En el Occidente traspasado de cristianismo, lo erótico, inseparable de la corporalidad y lo sensorial, cae en la negación y la represión. La modernidad, a su vez, gobernada por el egoísmo como valor central del capital contribuye también al silenciamiento de la fuerza celebrada por el dios de Arcadia. Y en medio del reino de la ausencia de Pan y Eros, queda quizá la posibilidad de la evocación. Una posibilidad que en este ensayo llamaremos la acción de la evocación erótica; un tipo de acción erotizante a la que llegaremos luego de atravesar el mito de Pan y su posible riqueza simbólica. Finalmente, las acciones de la evocación erótica, en la ausencia contemporánea del reino de Pan, son una construcción posible, aunque siempre signada por la discontinuidad, la brevedad, el paso fugaz de un rayo…

II

Pan. Dios protector de la naturaleza salvaje, venerado por los pastores en Arcadia. Pan, dios de la potencia sexual masculina desenfrenada. Su presencia se aspira en las brisas del amanecer y el atardecer. El dios vive en una gruta del Parnaso. A veces, participa del cortejo de Dioniso.

Las genealogías que explican su origen son múltiples, como suele acontecer con los dioses del panteón olímpico, o de otras mitologías. Dos de las más difundidas secuencias genealógicas narran su nacimiento y el origen de su nombre. Para la primera de ellas, Hermes se une con la hija de Dríope, de esa unión nace Pan. Luego de su alumbramiento, su madre se espanta de su carácter monstruoso (en tanto único o excepcional). Su padre lo envuelve en piel de liebre y lo lleva hasta el Olimpo. Pan es presentado a la asamblea de los dioses gobernada por Zeus. Causa placer a todos. Es entonces Pan (todo), “el que agrada a todos”.
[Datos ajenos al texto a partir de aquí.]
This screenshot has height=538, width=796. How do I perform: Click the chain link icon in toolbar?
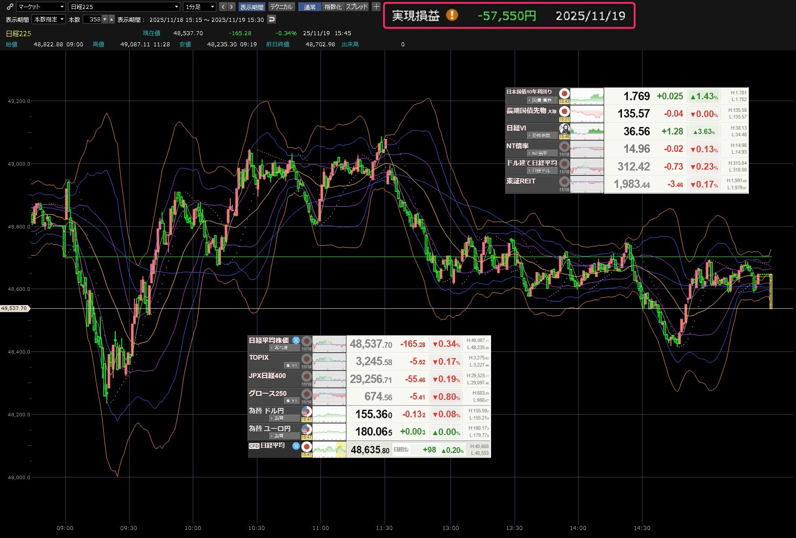click(x=10, y=7)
Según la segunda genealogía importante, su madre es Penélope. La mujer que teje en la isla de Ítaca mientras espera el regreso de su esposo Ulises. En esta variante de la narración mitológica, la esposa del inventor del caballo de Troya no es dechado de fidelidad. Por el contrario, no se priva de la poligamia. Penélope compartió la intimidad con muchos pretendientes. Pan es así hijo de la mujer de las muchas uniones. Por eso es “el hijo de todos”.
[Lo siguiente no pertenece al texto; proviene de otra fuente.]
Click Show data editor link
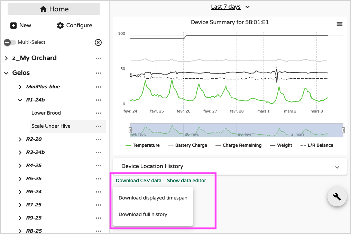351x234 pixels. pos(186,181)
Sea cual sea su progenie, Pan siempre muestra su aspecto arquetípico: sus piernas de macho cabrío, con pezuñas hendidas que rematan sus pies; dos cuernos se abren en su frente. Su piel: profusamente velluda. Una barbilla rectangular y espesa embadurna su mentón. En sus mejillas, se delinean arrugas que insinúan algo bestial o lascivo.

Pan es un ser híbrido: lo animal y lo humano integrados. Como el sátiro Marsias, o el dios Apolo o Dioniso, es músico. Su instrumento emblemático no es la cítara, el tambor o los sonajeros. Como Atenea tiene una flauta. Pero, como dice el mito, el instrumento musical de la hija de Zeus deforma sus rasgos cuando le saca algunas notas. Por eso, Atenea tira lejos su flauta. Marsias, sátiro del cortejo de Cibeles en Frigia, la recoge y le arrebata bellos sonidos. Compara entonces la belleza musical de su instrumento con la lira de Apolo. El dios solar lo desafía a un certamen ante el tribunal de las musas. El sátiro es derrotado y desollado.

Pero la flauta de Pan tiene otro origen… Pan persigue a la ninfa Siringa. La mujer divina escapa. En su fuga, se convierte en unos susurrantes cañaverales. Pan acaricia las plantas acariciadas por el viento. Al dios le complace el rumor de las cañas. Con ellas hace su flauta, la flauta de Pan o Siringa. Pan: dios musical. Uno de los destinos de la música es crear y donar placer. Pan: divinidad aquí de una sensualidad sonora, que alaba a la vida cuyo nervio no es el lógos sino el placer sensual y musical, libre del concepto.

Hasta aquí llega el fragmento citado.